PROVIDED DATA »
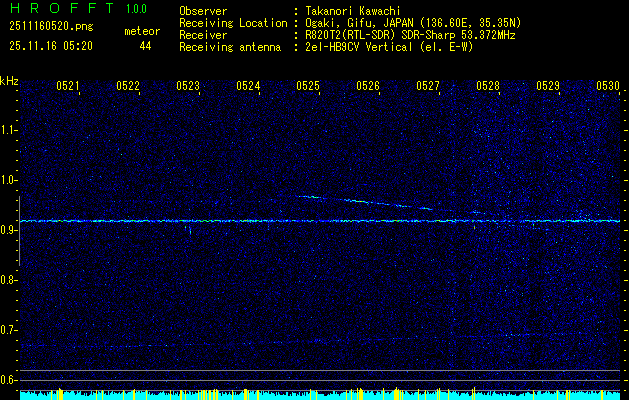Viewport: 629px width, 400px height.
Task: Click the sloped meteor echo trace
Action: click(x=365, y=202)
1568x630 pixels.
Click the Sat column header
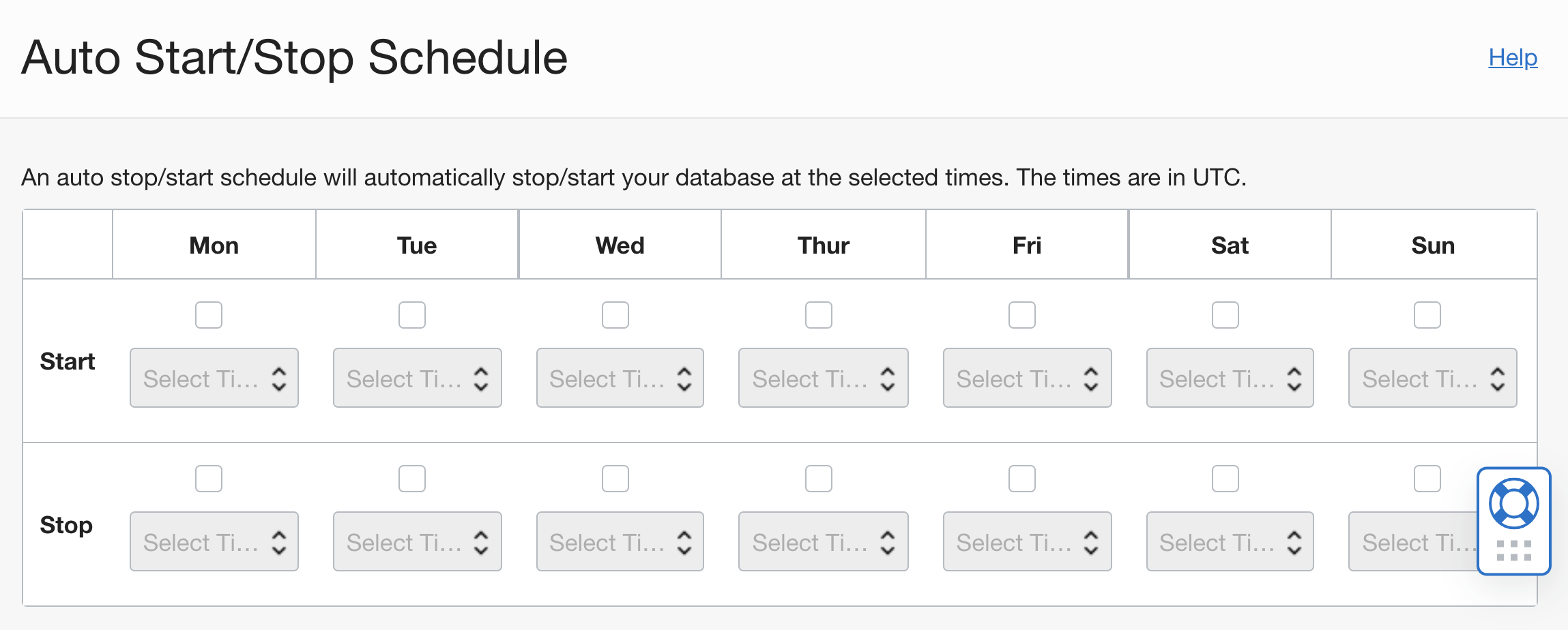tap(1230, 245)
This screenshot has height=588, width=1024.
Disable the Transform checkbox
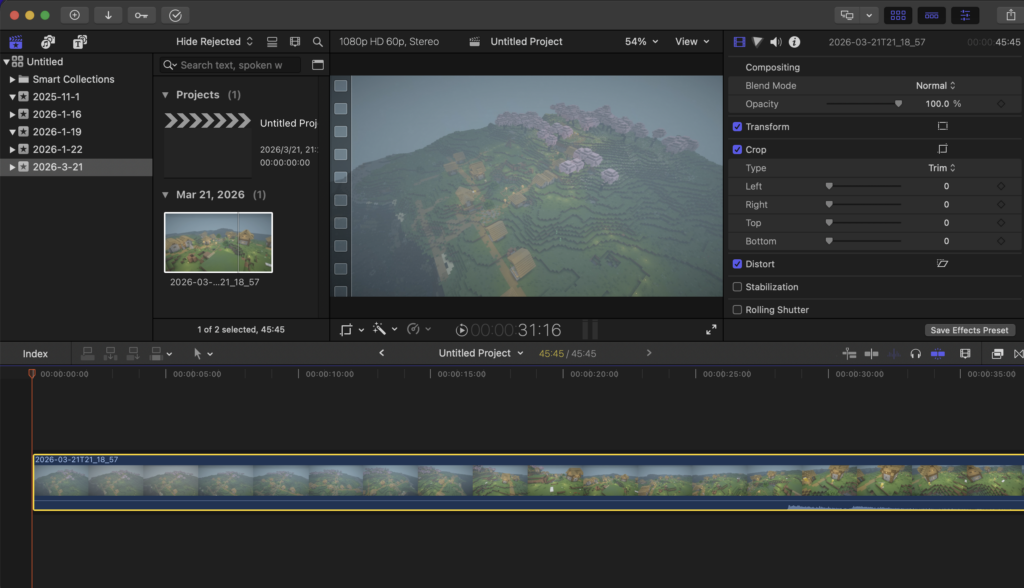click(737, 127)
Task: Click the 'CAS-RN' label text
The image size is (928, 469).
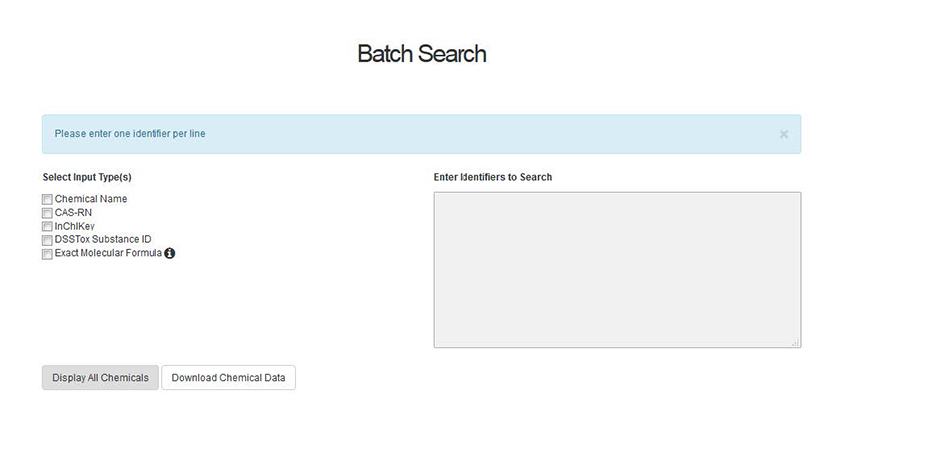Action: tap(73, 213)
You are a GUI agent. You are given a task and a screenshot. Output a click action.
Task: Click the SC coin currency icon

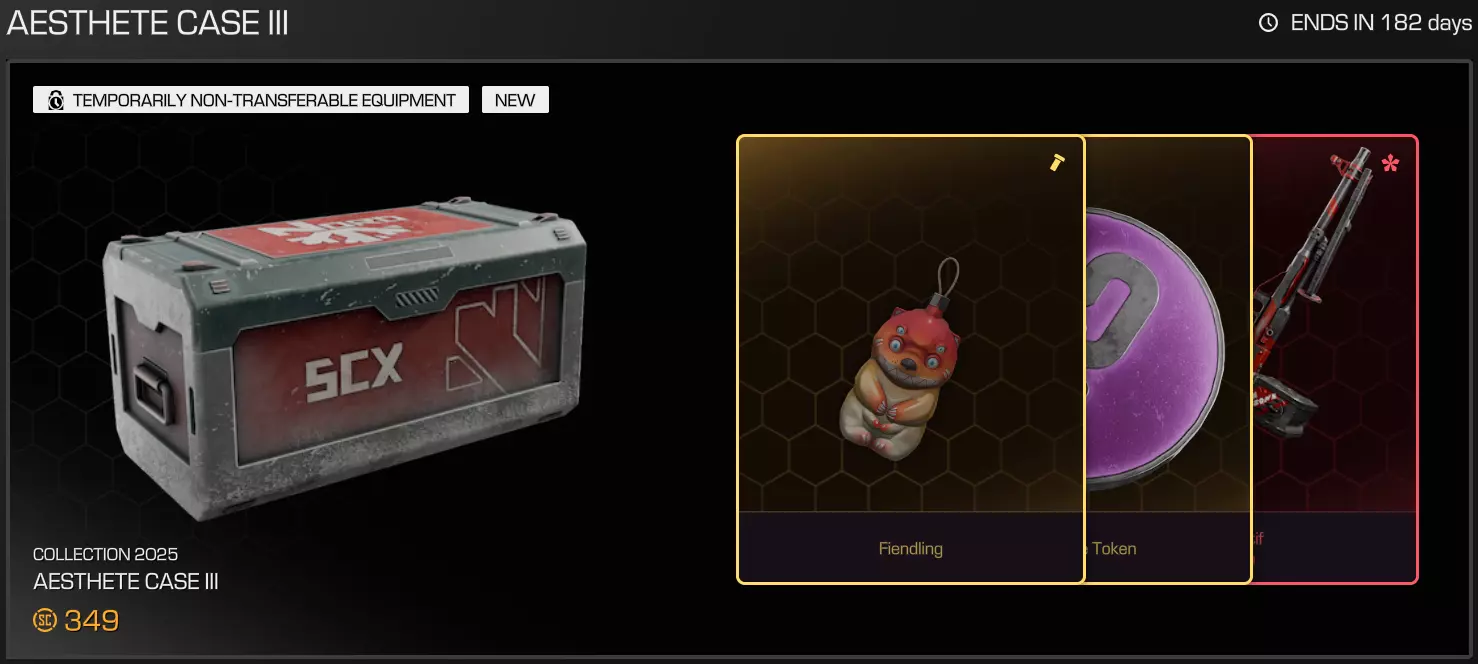[45, 620]
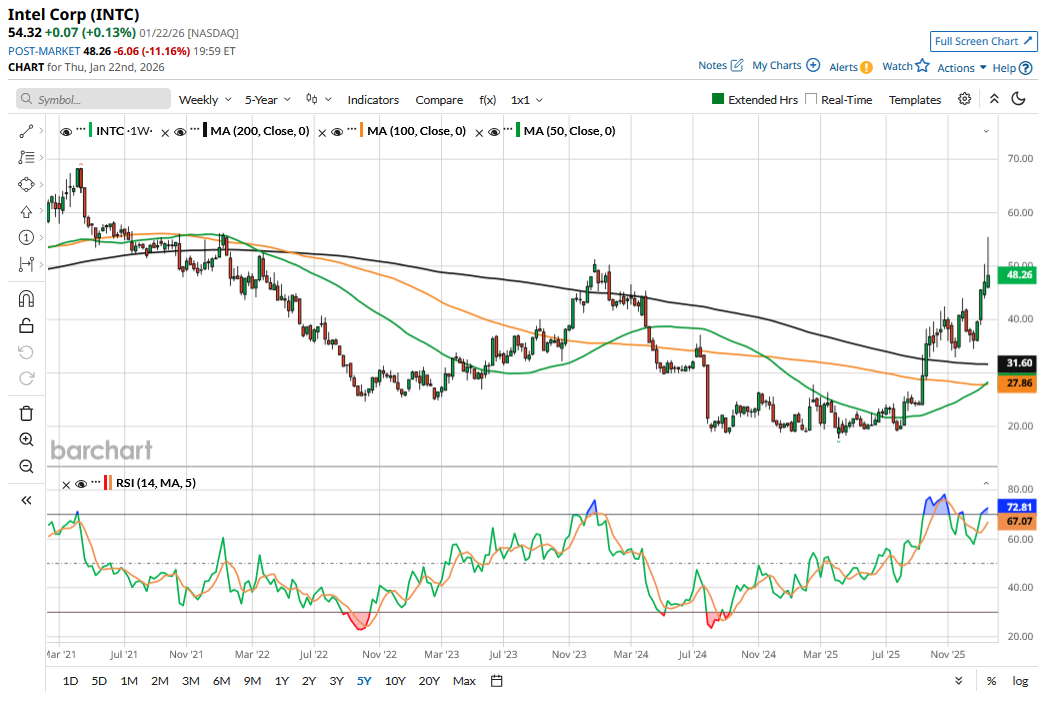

EXERCISE BRIEF »
Write out, exactly and with nothing added, every line from the one that holds "This screenshot has height=588, width=1024." to the end of the entries above; pictures stay out.

RESPONSE AREA »
This screenshot has height=588, width=1024.
Disable the Transform checkbox
click(737, 127)
Task: Click the 'CAS-RN' label text
The image size is (928, 469).
Action: tap(73, 213)
You are a GUI agent. You are given a task and a screenshot. Output a click action.
Task: Click the SC coin currency icon

[45, 620]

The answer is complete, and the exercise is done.